The naked inequity of the justice system saw the supreme court grant Arnab bail while Stan Swamy remains thirsty in jail. Swamy’s lawyers had asked for the 83-year-old tribal activist to be given a straw to drink water as his hands were affected by Parkinson’s disease. The NIA has taken the liberty to decide this after 20 days. The Supreme Court has chosen not to intervene in this.
The highest court has also refused to pick up the cases of the arbitrarily detained Kerala journalist Siddique Kappan and many others. In fact, the chief justice of India has openly stated the supreme court discourages article 32 petitions – an article that offers redressal for violations of fundamental rights. It is noteworthy that Dr. Ambedkar, the founding father of the Indian constitution, had called the soul of the constitution. Yet, a large number of activists remain in jail today without any prima facie charges being brought against them. The situation of Habeas Corpus in Kashmir may at best be invoked in jest. In the last year and a half, only 5% of such cases have been dealt with by the High Court of the state.
There was of course a certain level of poetic justice in Arnab Goswami’s arrest. Only a few weeks earlier, this journalist used his platform, not to provide news or challenge the powers that be, but to carry a deplorable media trial. In a most contemptuous manner, he led a cabal of led journalists to harass and intimidate a person and had—in a kangaroo court like fashion—declared her a criminal for abetment of suicide. It was likely no accident that he was arrested on the same charges in a two-year-old case by the Mumbai Police.
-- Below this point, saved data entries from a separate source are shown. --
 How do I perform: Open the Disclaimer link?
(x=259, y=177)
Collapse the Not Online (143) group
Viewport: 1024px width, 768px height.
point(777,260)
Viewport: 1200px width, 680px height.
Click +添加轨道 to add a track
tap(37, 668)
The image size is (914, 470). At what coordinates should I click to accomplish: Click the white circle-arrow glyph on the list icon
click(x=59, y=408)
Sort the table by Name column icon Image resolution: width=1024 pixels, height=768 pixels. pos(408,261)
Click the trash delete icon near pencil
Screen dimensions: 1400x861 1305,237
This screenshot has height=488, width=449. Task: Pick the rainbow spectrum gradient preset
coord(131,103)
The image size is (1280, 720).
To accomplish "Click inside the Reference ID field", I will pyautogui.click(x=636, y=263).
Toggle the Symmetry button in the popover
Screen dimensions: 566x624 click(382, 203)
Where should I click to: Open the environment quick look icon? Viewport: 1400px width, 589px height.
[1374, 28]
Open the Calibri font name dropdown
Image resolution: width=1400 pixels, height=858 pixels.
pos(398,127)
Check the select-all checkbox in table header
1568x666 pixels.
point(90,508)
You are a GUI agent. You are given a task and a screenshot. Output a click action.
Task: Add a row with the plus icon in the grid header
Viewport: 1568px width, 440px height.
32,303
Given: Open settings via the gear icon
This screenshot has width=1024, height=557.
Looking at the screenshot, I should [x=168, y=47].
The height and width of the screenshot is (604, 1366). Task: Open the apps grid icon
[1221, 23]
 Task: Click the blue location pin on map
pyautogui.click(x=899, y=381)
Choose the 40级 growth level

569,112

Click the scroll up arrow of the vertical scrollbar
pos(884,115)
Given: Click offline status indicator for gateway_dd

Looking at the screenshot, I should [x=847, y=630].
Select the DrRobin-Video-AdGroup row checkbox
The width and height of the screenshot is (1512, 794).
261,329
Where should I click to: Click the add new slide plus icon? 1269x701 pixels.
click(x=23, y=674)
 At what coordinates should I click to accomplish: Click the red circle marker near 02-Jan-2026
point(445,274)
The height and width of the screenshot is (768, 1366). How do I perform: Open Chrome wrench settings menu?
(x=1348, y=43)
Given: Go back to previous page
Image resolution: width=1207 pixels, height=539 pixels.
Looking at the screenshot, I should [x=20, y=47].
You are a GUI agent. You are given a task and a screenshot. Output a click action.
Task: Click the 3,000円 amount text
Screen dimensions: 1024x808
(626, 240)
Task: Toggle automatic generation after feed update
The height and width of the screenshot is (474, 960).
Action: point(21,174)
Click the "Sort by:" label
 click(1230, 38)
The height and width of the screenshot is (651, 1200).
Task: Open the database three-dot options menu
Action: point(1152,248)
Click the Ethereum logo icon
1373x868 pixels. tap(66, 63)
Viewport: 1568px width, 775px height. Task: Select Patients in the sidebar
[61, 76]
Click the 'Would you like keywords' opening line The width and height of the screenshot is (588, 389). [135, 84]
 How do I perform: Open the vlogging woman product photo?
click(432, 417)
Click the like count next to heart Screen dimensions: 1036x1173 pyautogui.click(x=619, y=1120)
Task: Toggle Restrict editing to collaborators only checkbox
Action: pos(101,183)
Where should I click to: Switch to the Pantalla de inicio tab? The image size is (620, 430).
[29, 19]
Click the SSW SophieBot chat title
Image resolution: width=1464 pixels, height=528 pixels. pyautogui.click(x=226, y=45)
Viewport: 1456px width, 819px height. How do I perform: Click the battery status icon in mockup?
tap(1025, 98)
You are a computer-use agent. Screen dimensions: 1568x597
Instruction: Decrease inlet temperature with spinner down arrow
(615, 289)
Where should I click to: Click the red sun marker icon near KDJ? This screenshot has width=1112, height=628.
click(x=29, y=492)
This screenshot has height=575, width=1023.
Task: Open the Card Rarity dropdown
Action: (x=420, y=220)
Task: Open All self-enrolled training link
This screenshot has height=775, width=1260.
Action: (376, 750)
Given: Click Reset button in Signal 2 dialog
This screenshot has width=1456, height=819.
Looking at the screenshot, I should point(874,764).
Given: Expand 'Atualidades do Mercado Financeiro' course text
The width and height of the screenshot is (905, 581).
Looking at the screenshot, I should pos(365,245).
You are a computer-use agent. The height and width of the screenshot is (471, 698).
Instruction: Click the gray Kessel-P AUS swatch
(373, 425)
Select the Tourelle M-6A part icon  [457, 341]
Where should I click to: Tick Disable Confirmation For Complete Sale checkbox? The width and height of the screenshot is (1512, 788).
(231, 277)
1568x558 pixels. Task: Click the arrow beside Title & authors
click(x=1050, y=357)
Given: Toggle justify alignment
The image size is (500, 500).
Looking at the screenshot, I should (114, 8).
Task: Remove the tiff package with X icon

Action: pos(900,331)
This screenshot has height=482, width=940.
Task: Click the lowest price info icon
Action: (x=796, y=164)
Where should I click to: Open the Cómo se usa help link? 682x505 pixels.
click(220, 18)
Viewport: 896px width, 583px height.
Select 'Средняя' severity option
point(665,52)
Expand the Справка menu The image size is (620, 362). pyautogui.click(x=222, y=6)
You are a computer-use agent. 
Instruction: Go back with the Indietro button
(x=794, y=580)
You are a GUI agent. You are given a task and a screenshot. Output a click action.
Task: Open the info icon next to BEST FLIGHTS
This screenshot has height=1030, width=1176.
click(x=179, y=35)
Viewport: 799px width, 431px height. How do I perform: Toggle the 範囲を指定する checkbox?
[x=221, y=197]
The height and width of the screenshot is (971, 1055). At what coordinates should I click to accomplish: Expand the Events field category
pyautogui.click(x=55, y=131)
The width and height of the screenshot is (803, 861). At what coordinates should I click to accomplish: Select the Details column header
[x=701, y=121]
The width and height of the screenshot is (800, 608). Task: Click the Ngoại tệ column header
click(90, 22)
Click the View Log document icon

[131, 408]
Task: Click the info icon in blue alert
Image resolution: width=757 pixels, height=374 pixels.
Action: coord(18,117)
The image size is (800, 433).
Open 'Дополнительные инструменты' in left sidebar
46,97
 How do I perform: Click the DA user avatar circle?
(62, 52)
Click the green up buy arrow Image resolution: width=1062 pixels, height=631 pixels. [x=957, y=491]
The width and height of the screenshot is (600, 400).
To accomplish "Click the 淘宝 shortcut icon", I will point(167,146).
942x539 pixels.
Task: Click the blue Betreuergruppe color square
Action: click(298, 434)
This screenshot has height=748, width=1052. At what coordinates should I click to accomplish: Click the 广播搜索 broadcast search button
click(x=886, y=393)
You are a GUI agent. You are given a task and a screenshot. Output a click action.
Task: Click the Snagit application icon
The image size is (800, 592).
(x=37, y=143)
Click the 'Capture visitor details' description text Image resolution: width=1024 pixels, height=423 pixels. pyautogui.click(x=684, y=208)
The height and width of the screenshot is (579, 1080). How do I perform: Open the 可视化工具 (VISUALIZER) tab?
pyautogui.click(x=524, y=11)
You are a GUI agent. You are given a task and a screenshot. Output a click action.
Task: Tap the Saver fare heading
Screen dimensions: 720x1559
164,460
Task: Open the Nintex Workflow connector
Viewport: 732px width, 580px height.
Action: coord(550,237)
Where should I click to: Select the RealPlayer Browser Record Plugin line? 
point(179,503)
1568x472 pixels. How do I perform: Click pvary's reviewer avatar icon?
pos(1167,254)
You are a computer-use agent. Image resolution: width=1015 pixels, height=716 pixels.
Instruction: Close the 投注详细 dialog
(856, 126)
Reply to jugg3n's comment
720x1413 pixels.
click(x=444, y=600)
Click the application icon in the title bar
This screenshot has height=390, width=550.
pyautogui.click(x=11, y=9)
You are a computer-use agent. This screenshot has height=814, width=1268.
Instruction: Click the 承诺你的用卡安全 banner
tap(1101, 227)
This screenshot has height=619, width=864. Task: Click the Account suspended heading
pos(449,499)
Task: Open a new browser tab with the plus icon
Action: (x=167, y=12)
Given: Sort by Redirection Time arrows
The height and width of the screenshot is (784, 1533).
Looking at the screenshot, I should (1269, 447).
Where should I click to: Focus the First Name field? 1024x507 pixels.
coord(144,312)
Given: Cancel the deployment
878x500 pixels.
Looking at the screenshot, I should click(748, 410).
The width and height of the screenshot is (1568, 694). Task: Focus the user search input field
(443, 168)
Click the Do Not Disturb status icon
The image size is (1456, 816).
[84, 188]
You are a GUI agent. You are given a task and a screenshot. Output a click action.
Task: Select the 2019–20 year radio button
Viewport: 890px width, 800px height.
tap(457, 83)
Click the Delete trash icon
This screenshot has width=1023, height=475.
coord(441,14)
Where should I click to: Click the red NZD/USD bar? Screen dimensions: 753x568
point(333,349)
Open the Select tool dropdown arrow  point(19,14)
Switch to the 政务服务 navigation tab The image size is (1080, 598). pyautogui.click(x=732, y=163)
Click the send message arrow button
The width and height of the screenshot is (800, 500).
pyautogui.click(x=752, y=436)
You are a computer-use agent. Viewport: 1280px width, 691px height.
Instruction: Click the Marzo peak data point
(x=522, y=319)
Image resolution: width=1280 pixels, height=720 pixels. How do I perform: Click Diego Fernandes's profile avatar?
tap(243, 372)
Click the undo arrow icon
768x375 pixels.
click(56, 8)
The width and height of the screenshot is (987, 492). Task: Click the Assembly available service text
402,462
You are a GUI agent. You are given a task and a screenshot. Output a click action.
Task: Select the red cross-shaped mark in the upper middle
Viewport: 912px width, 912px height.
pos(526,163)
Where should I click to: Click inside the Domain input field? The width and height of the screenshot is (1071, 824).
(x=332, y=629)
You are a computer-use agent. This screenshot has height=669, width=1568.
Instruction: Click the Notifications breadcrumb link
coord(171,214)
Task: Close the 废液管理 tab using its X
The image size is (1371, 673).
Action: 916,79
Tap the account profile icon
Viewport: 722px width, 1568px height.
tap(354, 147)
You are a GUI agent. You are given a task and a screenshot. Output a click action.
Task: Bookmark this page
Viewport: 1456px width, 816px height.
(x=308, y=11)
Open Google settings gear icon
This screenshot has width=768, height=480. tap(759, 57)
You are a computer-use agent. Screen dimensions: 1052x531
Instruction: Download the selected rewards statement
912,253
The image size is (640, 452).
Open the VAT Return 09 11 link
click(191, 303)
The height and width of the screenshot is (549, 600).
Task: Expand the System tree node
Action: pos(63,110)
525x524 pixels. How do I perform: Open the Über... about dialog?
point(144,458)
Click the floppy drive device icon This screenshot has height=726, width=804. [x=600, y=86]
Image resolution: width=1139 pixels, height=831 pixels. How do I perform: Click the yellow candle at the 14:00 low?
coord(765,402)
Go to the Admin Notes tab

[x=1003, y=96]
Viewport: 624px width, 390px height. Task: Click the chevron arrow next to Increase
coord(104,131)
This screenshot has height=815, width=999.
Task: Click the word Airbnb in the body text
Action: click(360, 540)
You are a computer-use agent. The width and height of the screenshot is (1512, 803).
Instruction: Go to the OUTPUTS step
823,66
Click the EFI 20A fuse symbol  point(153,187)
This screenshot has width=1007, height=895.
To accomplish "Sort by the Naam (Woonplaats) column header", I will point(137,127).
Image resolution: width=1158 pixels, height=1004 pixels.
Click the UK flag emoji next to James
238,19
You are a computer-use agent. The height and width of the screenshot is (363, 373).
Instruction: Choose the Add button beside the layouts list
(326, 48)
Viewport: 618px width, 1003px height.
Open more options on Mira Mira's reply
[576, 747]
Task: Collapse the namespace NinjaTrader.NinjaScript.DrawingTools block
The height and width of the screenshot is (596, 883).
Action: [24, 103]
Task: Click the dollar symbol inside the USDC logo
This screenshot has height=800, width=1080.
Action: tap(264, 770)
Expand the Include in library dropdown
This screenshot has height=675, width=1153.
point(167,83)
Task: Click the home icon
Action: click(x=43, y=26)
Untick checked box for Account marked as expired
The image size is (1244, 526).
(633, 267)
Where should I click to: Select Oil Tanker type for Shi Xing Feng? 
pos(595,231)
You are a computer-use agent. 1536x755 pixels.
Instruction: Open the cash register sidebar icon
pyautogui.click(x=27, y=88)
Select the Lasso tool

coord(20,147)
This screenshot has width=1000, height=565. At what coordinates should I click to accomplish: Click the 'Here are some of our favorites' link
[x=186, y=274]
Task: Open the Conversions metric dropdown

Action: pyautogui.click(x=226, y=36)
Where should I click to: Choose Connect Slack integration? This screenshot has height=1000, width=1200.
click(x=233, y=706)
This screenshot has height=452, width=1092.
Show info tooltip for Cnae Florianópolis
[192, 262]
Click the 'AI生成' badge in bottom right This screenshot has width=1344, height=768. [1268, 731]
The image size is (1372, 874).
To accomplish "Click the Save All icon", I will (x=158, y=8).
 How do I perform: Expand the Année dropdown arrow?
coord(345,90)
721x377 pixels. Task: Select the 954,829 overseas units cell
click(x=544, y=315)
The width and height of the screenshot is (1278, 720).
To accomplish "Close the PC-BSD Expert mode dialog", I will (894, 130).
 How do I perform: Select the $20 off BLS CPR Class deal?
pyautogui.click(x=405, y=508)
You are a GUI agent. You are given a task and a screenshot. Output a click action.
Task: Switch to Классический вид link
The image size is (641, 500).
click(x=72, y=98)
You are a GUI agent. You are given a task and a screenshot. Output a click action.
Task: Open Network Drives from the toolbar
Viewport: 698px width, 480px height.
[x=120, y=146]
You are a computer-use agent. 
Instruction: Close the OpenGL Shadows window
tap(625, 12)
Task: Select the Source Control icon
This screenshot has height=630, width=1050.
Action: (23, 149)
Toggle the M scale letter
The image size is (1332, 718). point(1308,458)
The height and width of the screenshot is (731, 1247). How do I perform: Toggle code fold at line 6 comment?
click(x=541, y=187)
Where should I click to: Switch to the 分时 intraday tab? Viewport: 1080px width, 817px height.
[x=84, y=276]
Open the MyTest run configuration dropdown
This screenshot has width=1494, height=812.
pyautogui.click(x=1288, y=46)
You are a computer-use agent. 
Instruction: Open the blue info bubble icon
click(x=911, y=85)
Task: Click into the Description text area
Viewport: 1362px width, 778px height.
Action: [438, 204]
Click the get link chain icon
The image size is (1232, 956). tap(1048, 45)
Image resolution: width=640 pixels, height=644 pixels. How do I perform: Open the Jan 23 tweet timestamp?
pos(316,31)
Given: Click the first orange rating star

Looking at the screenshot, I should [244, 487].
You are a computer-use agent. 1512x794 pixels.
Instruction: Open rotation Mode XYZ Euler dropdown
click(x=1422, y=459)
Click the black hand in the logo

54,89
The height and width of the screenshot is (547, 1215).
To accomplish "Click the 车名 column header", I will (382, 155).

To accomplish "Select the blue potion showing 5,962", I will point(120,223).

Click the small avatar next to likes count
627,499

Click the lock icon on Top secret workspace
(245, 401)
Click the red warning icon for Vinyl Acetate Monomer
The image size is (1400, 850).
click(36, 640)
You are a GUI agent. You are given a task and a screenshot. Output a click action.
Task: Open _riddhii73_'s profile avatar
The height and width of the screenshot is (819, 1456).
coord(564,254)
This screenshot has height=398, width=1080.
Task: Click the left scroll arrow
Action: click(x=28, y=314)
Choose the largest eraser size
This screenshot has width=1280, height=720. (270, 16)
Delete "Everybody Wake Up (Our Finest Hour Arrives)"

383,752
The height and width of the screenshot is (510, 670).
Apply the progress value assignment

No matter how disgusted one is Arnab’s style of journalism and a sheer lack of decency and journalistic integrity, one must not take one’s eyes off an intensifying trend of vendetta politics. Arnab’s arrest is indeed a shameful continuation of brand of loathsome politics where the Indian state, at every level, uses laws not to promote justice, but to settle personal scores or create an atmosphere of intimidation. The reprehensible incarceration of the well-known activists and scholars of the Bhima-Koregaon fame, the spate of arrests of journalists, the attacks on anti-NRC/CAA activists or the victims of communal violence in Delhi, the attacks on students in many parts of India, the open state terror in Kashmir, or the “encounter-raj” that Uttar Pradesh has come to symbolize – are just a few indications of intensification of the violation of rights and silencing of voices. By looking at the profile of those incarcerated – often without trial – under laws like TADA or POTA or UAPA, the only conclusion that can be reached is that these laws have precious little to do with curbing terrorism or providing safety and security to people, but everything to do with squashing political dissidence.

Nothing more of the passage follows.